So I looked at Donne last night. OK, I do like “The Sun Rising.” In fact since 1974, whenever the sun becomes annoying, I have spoken to it: “Busy old fool, unruly sun.”

And I like “A Nocturnal upon Saint Lucy’s Day, Being the Shortest Day.” The St Lucy poem originally insinuated itself into my imagination by it being what Miss Temple was reading

. . . And I am re-begot
Of absence, darkness, death: things which are not.

when the bust of Shakespeare was dropped on her head in the Joan Hickson production of Agatha Christie’s Nemesis.

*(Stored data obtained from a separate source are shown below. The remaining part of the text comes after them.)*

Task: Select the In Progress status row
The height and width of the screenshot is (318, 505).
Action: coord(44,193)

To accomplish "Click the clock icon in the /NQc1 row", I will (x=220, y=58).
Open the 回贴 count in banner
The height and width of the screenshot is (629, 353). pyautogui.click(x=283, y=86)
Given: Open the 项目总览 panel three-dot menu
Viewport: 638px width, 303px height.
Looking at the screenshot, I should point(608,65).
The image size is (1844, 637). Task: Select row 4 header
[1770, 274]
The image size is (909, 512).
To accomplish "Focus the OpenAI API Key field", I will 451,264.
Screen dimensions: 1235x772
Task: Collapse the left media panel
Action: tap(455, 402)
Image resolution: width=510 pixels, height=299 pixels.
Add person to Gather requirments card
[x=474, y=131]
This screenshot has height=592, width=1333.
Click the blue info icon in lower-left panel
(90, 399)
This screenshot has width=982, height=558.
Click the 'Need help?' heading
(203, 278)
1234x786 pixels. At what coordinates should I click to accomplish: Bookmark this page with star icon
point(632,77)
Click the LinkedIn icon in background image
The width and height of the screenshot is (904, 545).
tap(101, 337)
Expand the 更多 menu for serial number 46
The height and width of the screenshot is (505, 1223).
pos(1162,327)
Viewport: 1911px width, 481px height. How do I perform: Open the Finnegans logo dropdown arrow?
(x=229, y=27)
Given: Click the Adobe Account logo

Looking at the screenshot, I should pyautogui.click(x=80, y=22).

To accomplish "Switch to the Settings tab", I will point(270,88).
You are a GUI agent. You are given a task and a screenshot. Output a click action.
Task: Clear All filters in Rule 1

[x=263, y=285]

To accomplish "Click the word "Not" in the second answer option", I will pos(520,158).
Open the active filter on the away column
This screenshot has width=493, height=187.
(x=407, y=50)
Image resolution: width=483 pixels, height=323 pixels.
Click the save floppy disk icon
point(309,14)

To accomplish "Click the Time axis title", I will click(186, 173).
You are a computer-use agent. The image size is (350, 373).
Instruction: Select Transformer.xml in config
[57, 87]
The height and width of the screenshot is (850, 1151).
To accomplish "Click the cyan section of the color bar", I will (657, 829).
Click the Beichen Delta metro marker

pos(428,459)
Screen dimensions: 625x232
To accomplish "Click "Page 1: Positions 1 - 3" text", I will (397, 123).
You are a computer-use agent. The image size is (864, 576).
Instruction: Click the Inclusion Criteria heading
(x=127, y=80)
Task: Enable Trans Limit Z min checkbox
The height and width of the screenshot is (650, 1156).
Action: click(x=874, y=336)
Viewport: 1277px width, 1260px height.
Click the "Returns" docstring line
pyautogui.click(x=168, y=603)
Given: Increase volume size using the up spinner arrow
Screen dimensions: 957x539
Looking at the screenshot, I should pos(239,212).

I started to read the poems Susan suggested but felt pulled back to earlier centuries which have always appealed me. I started in on Chaucer’s Canterbury Tales. The Norton folk have tinkered with it to make it easier to read. It’s slow going but after a while I recognize certain words and spellings and it flows.

Now back to ways around the shortage of summer attire at a resort at mid-week and on the off season. There wasn’t a soul on the beach in the early afternoon. I put on my sleeping shirt which I have worn for so many years it’s threadbare, grabbed a towel and worked my way through the baking sand to the edge of the surf. I dropped my towel and my shirt and strode (I can stride when I have to) into the water until it was up to my chest. I exulted in the waves, naked and free and all alone (or so I believe) under the busy old fool, the unruly sun.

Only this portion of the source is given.